The delay in the diagnosis of FMF in patients with long-term remission led to a significant delay in the initiation of colchicine treatment. Nevertheless, only one of the patients in the remission group had clinical signs of chronic inflammation, such as amyloidosis, proteinuria or anemia. The laboratory finding that none of the patients in the remission group had elevated acute phase reactants commensurate with the absence of chronic sequelae. Thus, in patients with long term remission, the clinical and subclinical manifestations merge to reflect a subset of FMF with mild phenotype.

The unexpected insignificant difference in the proportion of patients of Northern-African origin between the remission and the control groups, is most likely due to the low rate of North-African patients in the control group (36%), reflecting a major demographic change in the FMF population, used to be dominated by subjects of North-African origin (53-61%) [13, 18]. These demographic changes are marked by an increased proportion of FMF patients of European extraction and of mixed origin.

Long term remission is strongly determined by genetic factors, as reflected by the finding that none of the patients in the remission group was homozygous to the M694V mutation versus 32% in the control group. The absence of M694V homozygosity is consistent with the milder form of the disease and with the absence of amyloidosis in this group, as was shown previously [19]. On the other hand, the long term remission phenotype seems to also be affected by environmental factors, as implied from the finding that only one of 33 patients had siblings with long-term remission, despite multiplicity of additional family members with FMF in the study group.
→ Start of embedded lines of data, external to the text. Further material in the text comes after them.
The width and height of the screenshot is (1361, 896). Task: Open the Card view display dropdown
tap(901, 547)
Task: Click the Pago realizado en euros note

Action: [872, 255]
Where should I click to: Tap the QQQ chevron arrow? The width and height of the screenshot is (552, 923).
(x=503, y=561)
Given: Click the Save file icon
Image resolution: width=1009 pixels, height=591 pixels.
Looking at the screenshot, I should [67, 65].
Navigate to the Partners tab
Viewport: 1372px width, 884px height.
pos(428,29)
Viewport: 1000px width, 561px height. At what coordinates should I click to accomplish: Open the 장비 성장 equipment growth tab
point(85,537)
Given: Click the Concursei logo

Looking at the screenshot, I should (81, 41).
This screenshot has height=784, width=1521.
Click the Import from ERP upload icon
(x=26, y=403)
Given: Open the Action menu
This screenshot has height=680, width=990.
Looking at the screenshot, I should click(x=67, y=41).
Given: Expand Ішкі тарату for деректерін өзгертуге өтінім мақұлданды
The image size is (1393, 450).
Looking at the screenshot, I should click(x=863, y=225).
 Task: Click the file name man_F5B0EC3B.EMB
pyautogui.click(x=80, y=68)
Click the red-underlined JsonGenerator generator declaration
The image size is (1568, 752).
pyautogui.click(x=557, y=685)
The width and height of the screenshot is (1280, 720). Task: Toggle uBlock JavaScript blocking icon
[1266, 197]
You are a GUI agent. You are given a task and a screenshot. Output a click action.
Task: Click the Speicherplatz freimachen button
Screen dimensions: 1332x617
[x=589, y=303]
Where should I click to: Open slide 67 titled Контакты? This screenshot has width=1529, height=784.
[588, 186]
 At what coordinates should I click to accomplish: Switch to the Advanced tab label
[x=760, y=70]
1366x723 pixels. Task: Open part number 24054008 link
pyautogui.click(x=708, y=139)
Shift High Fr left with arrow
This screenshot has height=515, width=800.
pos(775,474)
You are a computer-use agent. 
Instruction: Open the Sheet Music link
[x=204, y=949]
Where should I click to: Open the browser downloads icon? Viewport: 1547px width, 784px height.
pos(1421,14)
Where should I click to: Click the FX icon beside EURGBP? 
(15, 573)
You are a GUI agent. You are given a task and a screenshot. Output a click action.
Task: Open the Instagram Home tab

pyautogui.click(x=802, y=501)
The phenotype in the subset of patients with long-term remission is comparable to patients with late-onset FMF, published previously [20]. Both patient groups share low rates of extra-abdominal attacks and chronic manifestations, low disease severity, good response to colchicine and absence of homozygosity to the M694V mutation. These findings suggest that late-onset and long-term remission constitutes 2 faces of the same genetic-environmental make-up in FMF. Further subtyping of FMF into certain phenotypic classes may lead to increase understanding of the disease.

The main limitations of this cross sectional survey, stems from its dependence to some extent on patients’ recall of events. However, using computerized patient files, conducting a very thorough interview and carefully completing a detailed questionnaire should bridge this gap. Another limitation is the small sample size. However, this limitation is inevitable because remission in FMF is rare, and subjects of the study group were derived from a very large cohort of FMF patients, one of the largest worldwide. Thus, our findings seem to truly reflect the features of remission in FMF.

Third, an interventional study, looking for remission rate upon deliberate cessation of colchicine treatment in an unselected large cohort of FMF patients may yield higher than the 3.3% remission rate found by this observational study. However, obviously, such a study is unethical. Finally, the study neither tries to define patient candidature or appropriate time for colchicine termination, nor it explores long term outcomes of colchicine abstinence in FMF. These questions are beyond its scope. However, this proof of concept study establish and introduce the idea of colchicine free remission in FMF and features patients with such an experience, thus serving to incite future research in these directions.

Conclusions

Long-term remission of FMF is an infrequent phenomenon that should be recognized by physicians treating FMF patients. FMF patients with long-term remission have distinct clinical, demographic and molecular characteristics allocating them to the very end of the mildest form of the disease.